> _GIVEN PASSAGE_

..........

Kingseat is a village in Aberdeenshire, Scotland, located about 10 mi to the north-west of Aberdeen and 1 mi east of Newmachar. It developed around the former Kingseat Hospital site, which has since been redeveloped for residential use.

== History ==
=== Etymology ===
The name Kingseat is traditionally said to derive from a local tradition that King Malcolm Canmore, following the slaying of Macbeth at the Battle of Lumphanan, rested on a stone at what was then Kingseat farm. Local accounts also record that water from a nearby well was so refreshing that the place became associated with the king. The name appears on maps dating back to at least the mid-17th century.

=== Kingseat Hospital ===
Designed by Marshall Mackenzie, Kingseat Hospital was the first segregate, or village, hospital system in the British Isles, opening in 1904.

During World War II it was requisitioned by the Admiralty to be used as a Naval Auxiliary Hospital which it functioned as until 28 February 1946.

The hospital closed in 1994 following a review of mental health institutions in the Grampian region. The concept of the Kingseat hospital system was later exported to New Zealand, where a mental hospital near Auckland was established with the same name.

..........

> _RECORDS SUPPLIED_
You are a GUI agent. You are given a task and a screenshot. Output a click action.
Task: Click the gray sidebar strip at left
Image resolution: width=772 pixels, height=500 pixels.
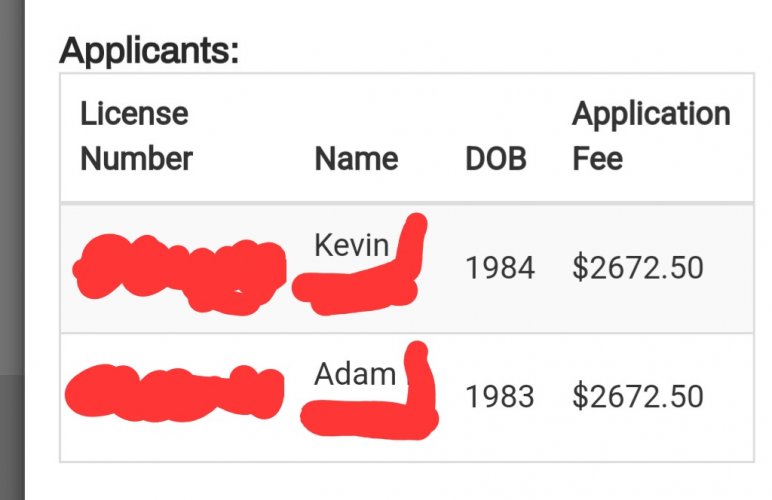12,250
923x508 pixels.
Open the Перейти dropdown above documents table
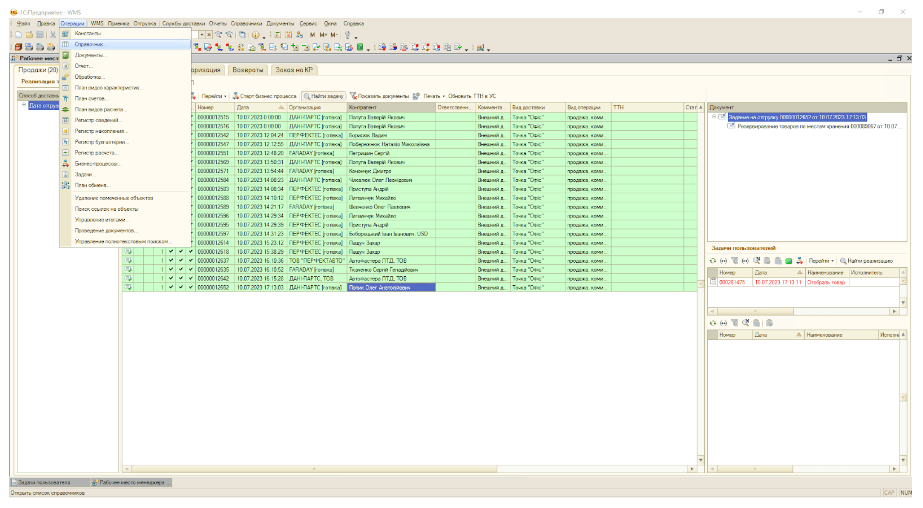[212, 96]
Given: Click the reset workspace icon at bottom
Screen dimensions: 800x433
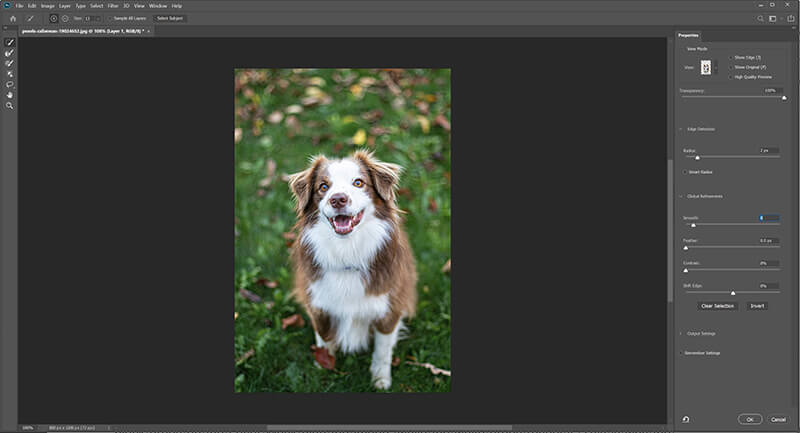Looking at the screenshot, I should (687, 420).
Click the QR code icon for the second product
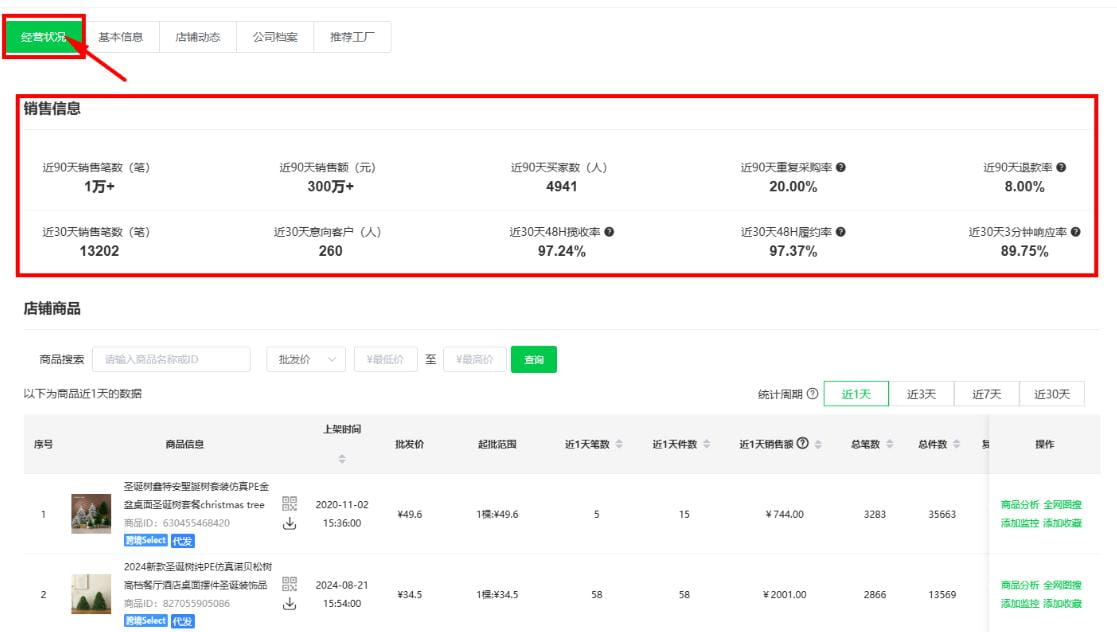 [289, 585]
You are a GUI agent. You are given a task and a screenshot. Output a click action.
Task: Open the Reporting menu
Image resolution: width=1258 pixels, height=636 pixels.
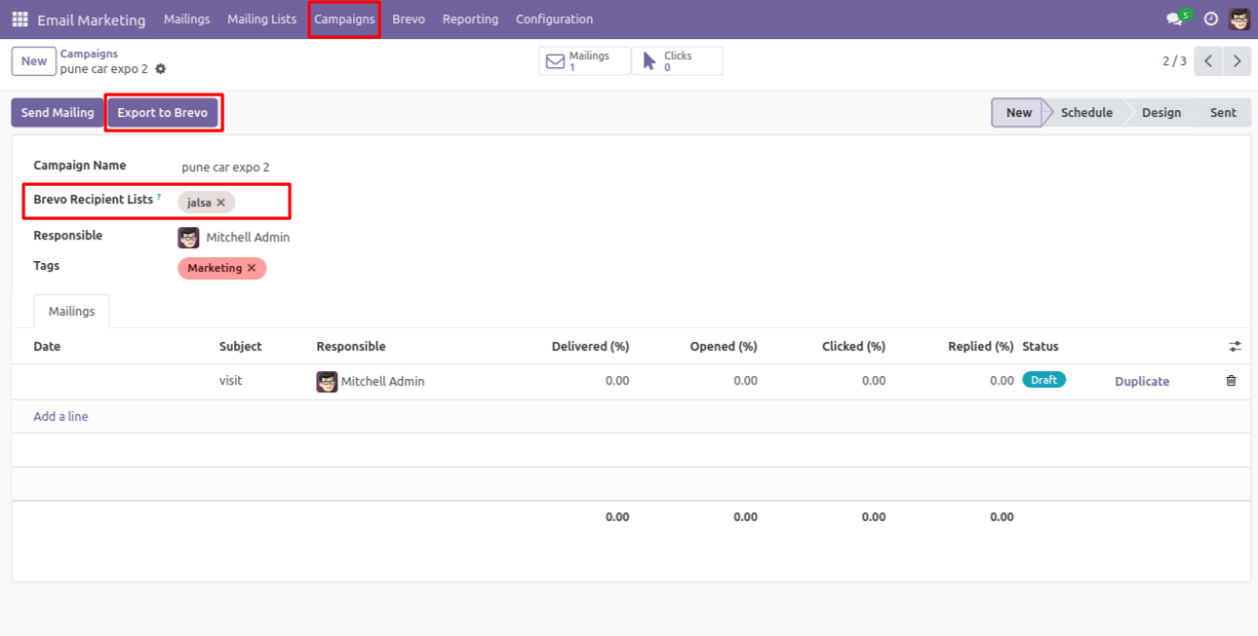tap(470, 19)
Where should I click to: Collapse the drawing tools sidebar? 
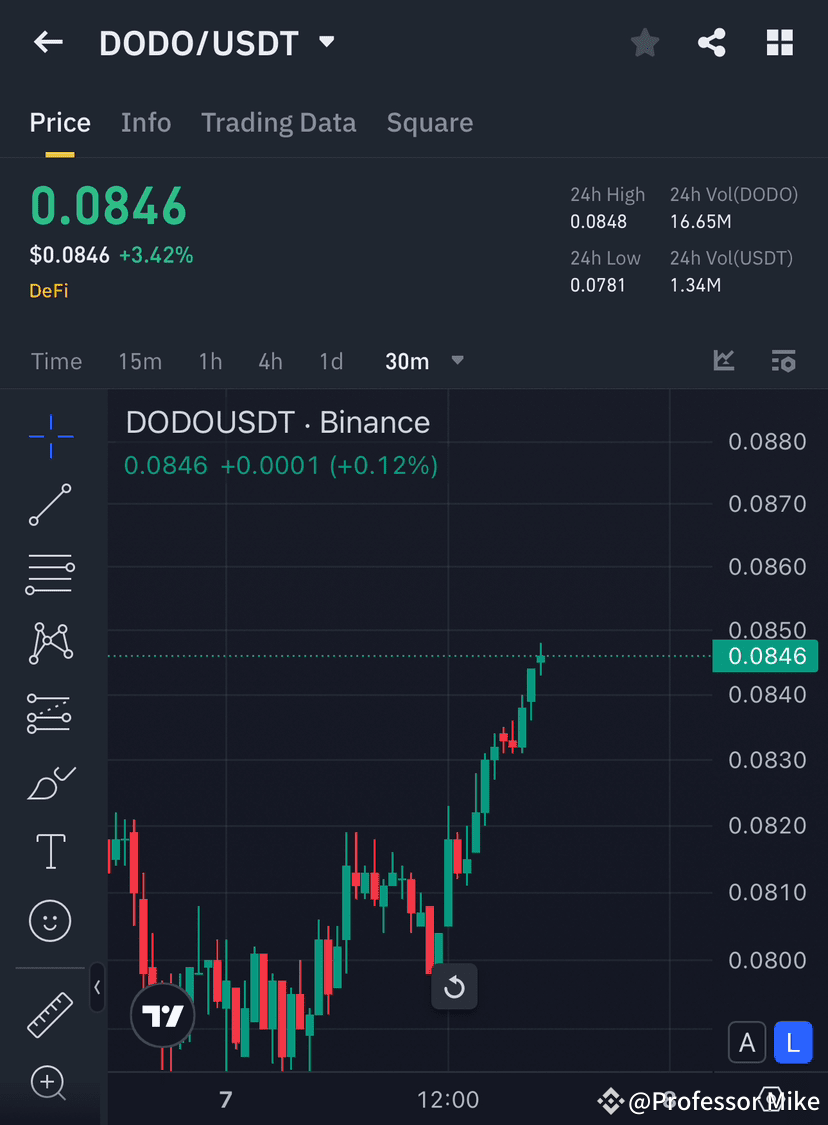point(97,988)
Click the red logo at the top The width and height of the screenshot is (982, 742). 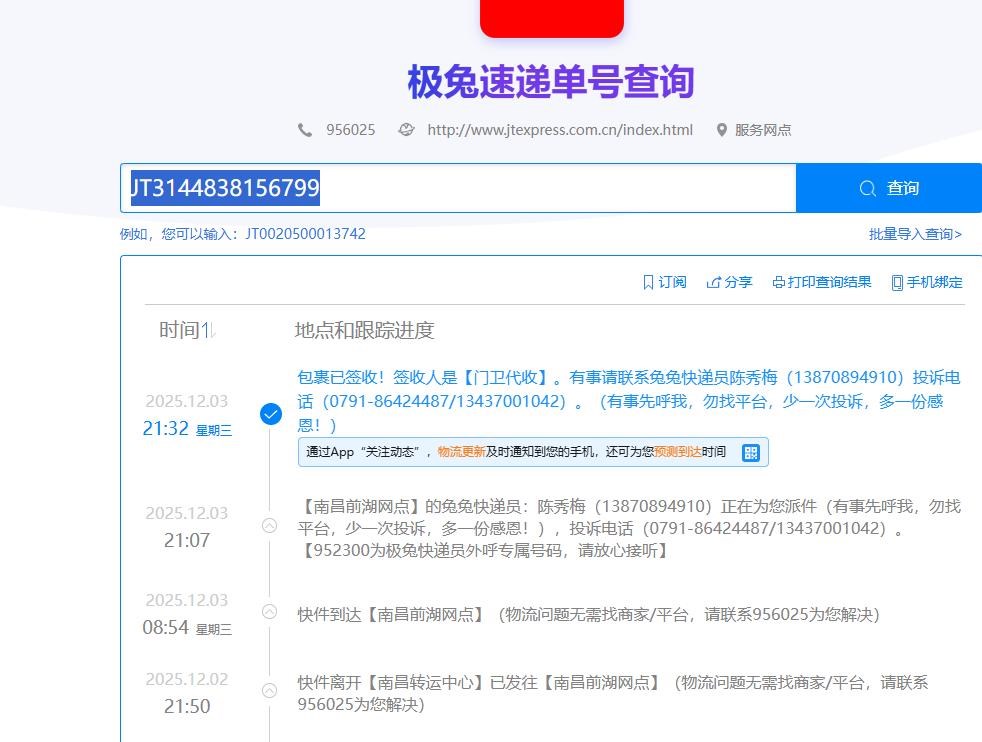point(551,17)
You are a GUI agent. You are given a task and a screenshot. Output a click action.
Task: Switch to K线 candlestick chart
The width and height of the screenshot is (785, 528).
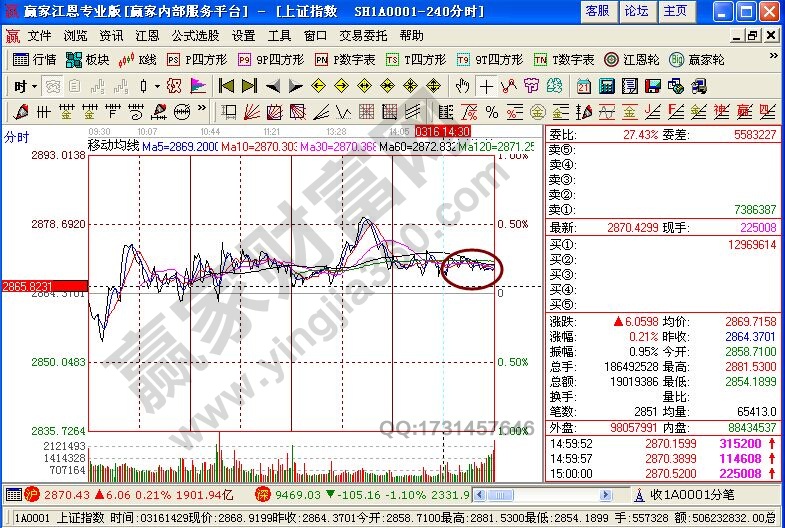pyautogui.click(x=138, y=59)
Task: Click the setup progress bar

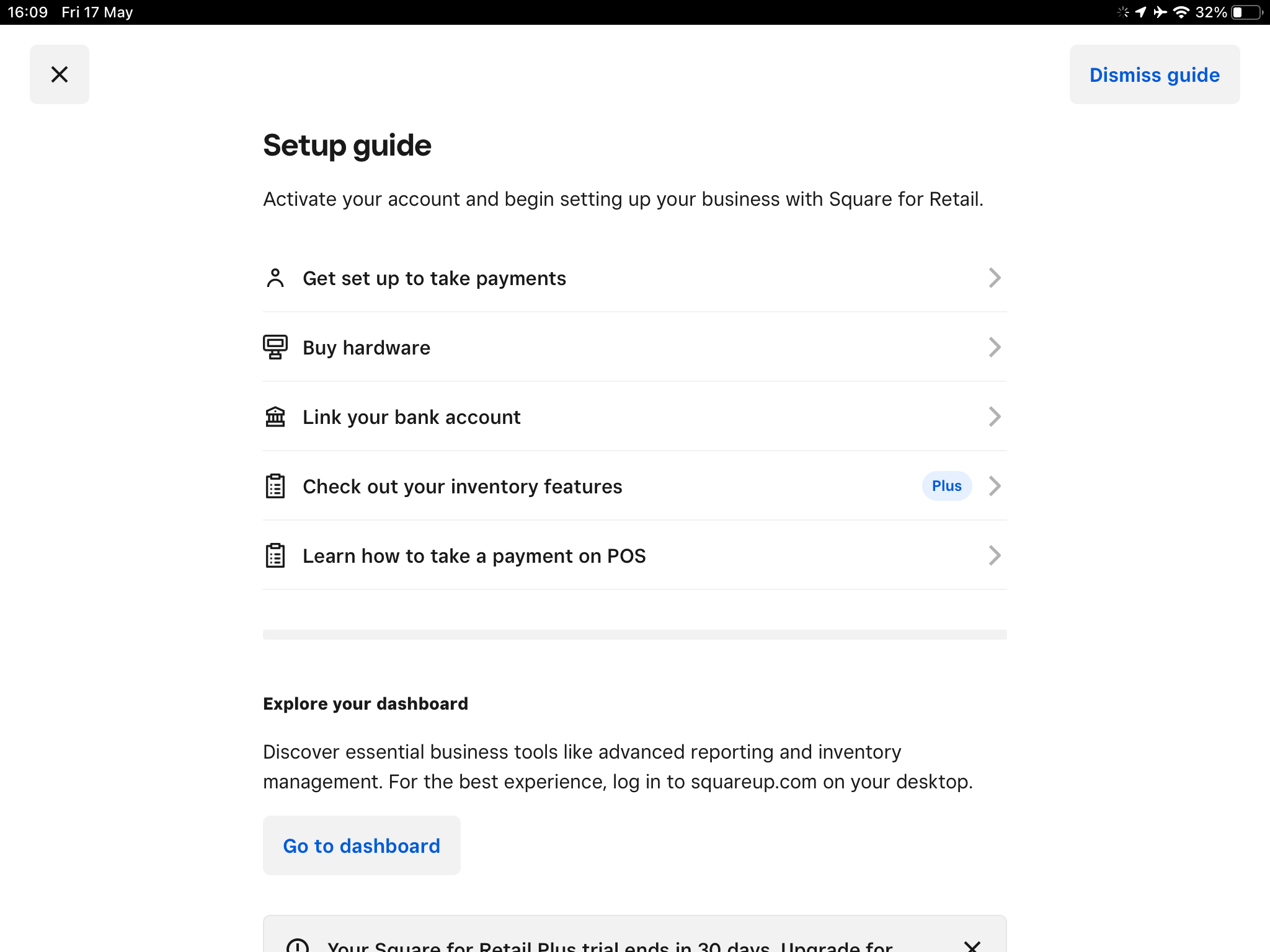Action: (x=634, y=635)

..........

> _ACTIVITIES_
a) Using the Kingseat passage, answer the following:
(i) How far is Kingseat from Newmachar, and in which direction?
(ii) Who designed Kingseat Hospital?
(iii) Until what date did the hospital function as a Naval Auxiliary Hospital?
b) Summarize the Kingseat passage in two sentences.
c) Write out the Kingseat passage word for word, covering everything from "Kingseat is a" down to "opening in 1904.".

> _ACTIVITY ANSWERS_
a)
(i) About 1 mi east of Newmachar.
(ii) Marshall Mackenzie.
(iii) 28 February 1946.

b) Kingseat is a village in Aberdeenshire, about 10 mi north-west of Aberdeen, that developed around the former Kingseat Hospital site, now redeveloped for residential use, and its name is traditionally linked to King Malcolm Canmore resting on a stone there after Macbeth was slain at the Battle of Lumphanan. The hospital, designed by Marshall Mackenzie and opened in 1904 as the first village hospital system in the British Isles, served as a Naval Auxiliary Hospital during World War II and closed in 1994 after a review of mental health institutions in the Grampian region.

c)
Kingseat is a village in Aberdeenshire, Scotland, located about 10 mi to the north-west of Aberdeen and 1 mi east of Newmachar. It developed around the former Kingseat Hospital site, which has since been redeveloped for residential use.

== History ==
=== Etymology ===
The name Kingseat is traditionally said to derive from a local tradition that King Malcolm Canmore, following the slaying of Macbeth at the Battle of Lumphanan, rested on a stone at what was then Kingseat farm. Local accounts also record that water from a nearby well was so refreshing that the place became associated with the king. The name appears on maps dating back to at least the mid-17th century.

=== Kingseat Hospital ===
Designed by Marshall Mackenzie, Kingseat Hospital was the first segregate, or village, hospital system in the British Isles, opening in 1904.